L’anello di congiunzione tra queste due condizioni – e insieme la rivelazione lampante del processo continuo tra la volontà di imprimere alle cose della città un nuovo corso e quella di mantenerle così come sono, fisse e immobili – viene fornita in queste settimane da una battaglia, quella contro la proposta di spostamento della sede della biblioteca nazionale da Palazzo Reale a Palazzo Fuga, la cui anomalia è tutta caratterizzata proprio da questa frizione infinita. Non è forse stato abbastanza notato, del resto, che sollevazioni del genere servono soltanto a dividere, a tracciare solchi e confini.

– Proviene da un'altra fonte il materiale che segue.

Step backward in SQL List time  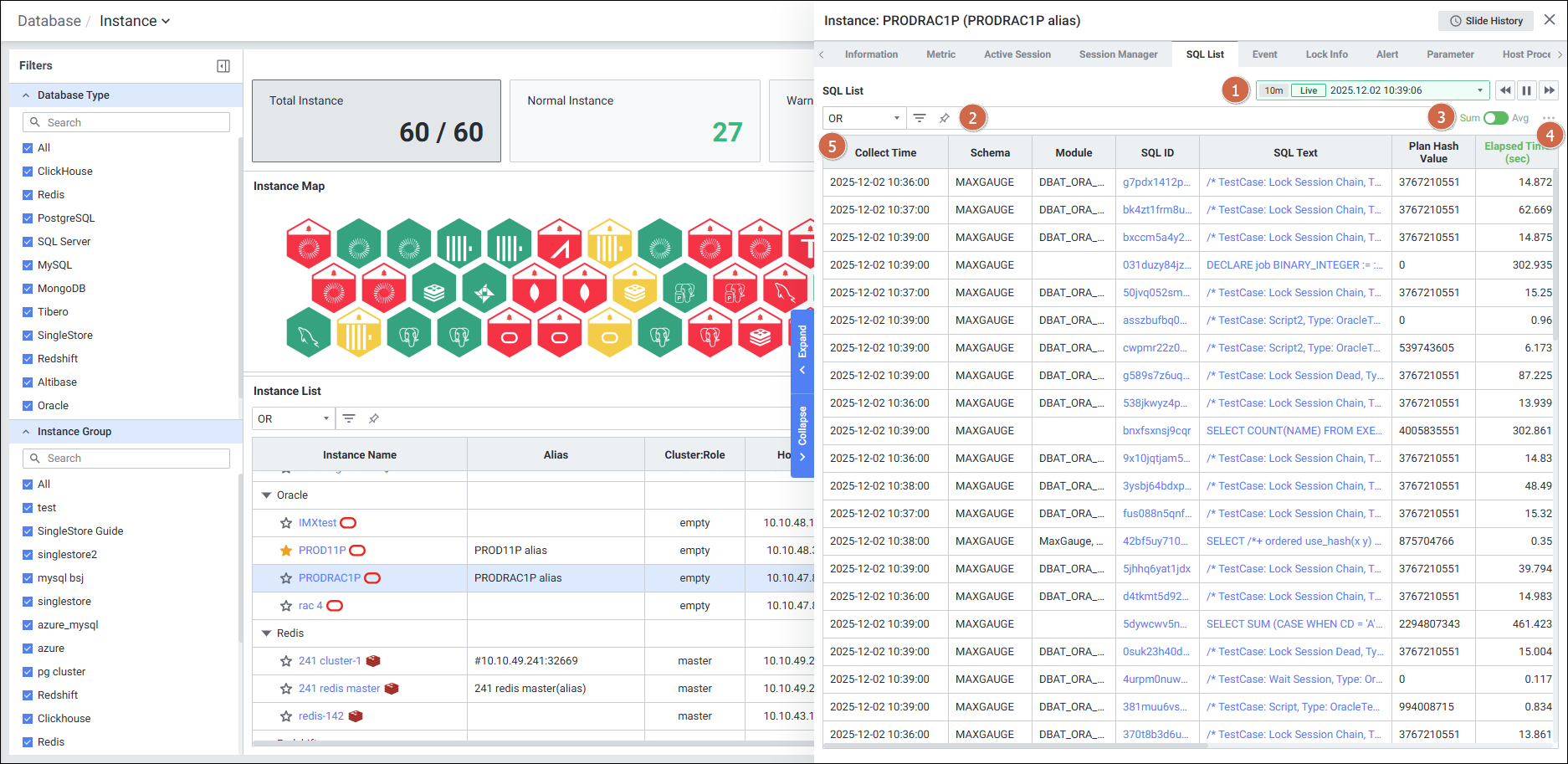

Cosa si ottiene con questa mobilitazione dei lavoratori che si oppongono allo spostamento, che cioè si fanno sentire contro lo spostamento in sé, contro l’atto stesso di voler portare quel patrimonio librario e archivistico da una zona all’altra della città? Perché a parte questo, non si indovinano granché bene le altre ragioni della protesta. Che lascia molto l’amaro in bocca, anche perché quelle voci contrarie non si erano particolarmente percepite, quando nei mesi scorsi alla Biblioteca vi si poteva accedere solo per quattro ore, dalle dieci alle quattordici, oppure quando incombeva la regola di un numero ridicolo di persone autorizzate allo stazionamento in Sala Lettura; oppure quando altre sale e Fondi di consultazione erano – e sono – chiusi e inaccessibili da anni, per tacere del fatto che si richiedeva la prenotazione dei volumi con due giorni di anticipo (mentre chiunque abbia fatto ricerca sa che da un libro ne spunta un altro, da un riferimento bibliografico ne vengono fuori altri due o dieci, ed è impensabile credere di poterli conoscere tutti nelle 48 ore precedenti).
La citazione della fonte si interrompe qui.